Former UK Prime Minister Tony Blair missed his chance to be the first EU president, with members selection the more low-key Belgium Prime Minister Herman Van Rompuy for the job.
Geert Vanden Wijngaert/AP
Former British Prime Minister Tony Blair lost his shot at the European Union presidency Thursday, when the UK withdrew its support for his nomination at a meeting of the group's 27 leaders in Brussels. Current Belgian Prime Minister Herman Van Rompuy won the job.
Supporters of the Blair candidacy had argued that he was an internationally known figure that would give the new EU presidency the sort of star power and clout that could make it a powerful voice on the international stage.

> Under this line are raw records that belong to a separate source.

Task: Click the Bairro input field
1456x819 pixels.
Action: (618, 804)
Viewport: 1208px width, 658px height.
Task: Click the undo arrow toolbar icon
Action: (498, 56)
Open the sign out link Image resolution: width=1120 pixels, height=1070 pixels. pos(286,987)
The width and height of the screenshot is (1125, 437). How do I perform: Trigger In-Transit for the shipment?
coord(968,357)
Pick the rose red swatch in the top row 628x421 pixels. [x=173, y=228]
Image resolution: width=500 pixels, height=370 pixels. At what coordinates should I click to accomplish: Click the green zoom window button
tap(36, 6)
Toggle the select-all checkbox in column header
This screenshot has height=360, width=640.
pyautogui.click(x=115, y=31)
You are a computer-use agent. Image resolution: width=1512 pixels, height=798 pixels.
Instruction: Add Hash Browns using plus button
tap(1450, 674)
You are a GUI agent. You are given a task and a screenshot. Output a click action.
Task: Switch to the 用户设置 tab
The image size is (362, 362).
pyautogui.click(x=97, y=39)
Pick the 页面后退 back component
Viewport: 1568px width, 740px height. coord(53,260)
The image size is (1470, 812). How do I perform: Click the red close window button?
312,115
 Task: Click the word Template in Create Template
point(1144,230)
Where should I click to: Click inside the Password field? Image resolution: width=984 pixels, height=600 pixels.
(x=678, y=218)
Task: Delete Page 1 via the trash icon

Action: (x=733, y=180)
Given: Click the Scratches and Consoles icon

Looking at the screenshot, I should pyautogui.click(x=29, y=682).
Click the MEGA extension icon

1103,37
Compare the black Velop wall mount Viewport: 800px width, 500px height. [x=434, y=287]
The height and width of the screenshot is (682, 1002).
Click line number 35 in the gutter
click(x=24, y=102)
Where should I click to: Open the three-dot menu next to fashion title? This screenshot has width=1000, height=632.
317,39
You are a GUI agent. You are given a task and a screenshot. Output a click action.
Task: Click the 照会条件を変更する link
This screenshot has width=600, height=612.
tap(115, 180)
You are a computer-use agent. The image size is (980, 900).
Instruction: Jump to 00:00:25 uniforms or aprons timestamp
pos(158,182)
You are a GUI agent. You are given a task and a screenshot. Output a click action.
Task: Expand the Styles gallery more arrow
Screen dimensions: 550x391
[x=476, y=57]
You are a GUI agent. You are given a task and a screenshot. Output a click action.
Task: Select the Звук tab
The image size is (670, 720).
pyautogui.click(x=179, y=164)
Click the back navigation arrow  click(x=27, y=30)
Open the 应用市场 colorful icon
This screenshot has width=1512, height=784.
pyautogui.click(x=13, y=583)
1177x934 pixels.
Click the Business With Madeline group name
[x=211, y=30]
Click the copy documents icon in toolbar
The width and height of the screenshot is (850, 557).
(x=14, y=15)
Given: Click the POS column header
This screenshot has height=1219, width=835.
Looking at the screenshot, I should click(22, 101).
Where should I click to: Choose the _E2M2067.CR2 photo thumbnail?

The recent passage of the EU's Lisbon Treaty created the post of president and foreign minister, with the intent of giving a united foreign policy voice to a group of nations that have increasingly integrated their economies but have strongly independent foreign policies. Until now, the EU presidency has been rotated every six months between the group's national leaders. The new post will be for two-and-a-half years.
But the fact that the Blair candidacy was being pushed by a British Labour government that is expected to be dumped in favor of the conservative Tories in elections next year undermined his bid – as did Blair's past vigorous support for the unpopular Iraq war.
A larger factor at play may have been the fact that a number of European nations (France and Germany) were uncomfortable with creating a foreign policy voice that could swamp that of their own leaders – allowing heavyweights like Britain to drown out the voices of their partners. In other words, Blair was seen as having too much star power.
In the choice of Mr. Van Rompuy, the president will be a low-key center right politician who is well-respected in regional circles as a consensus builder, but is relatively unknown on other continents.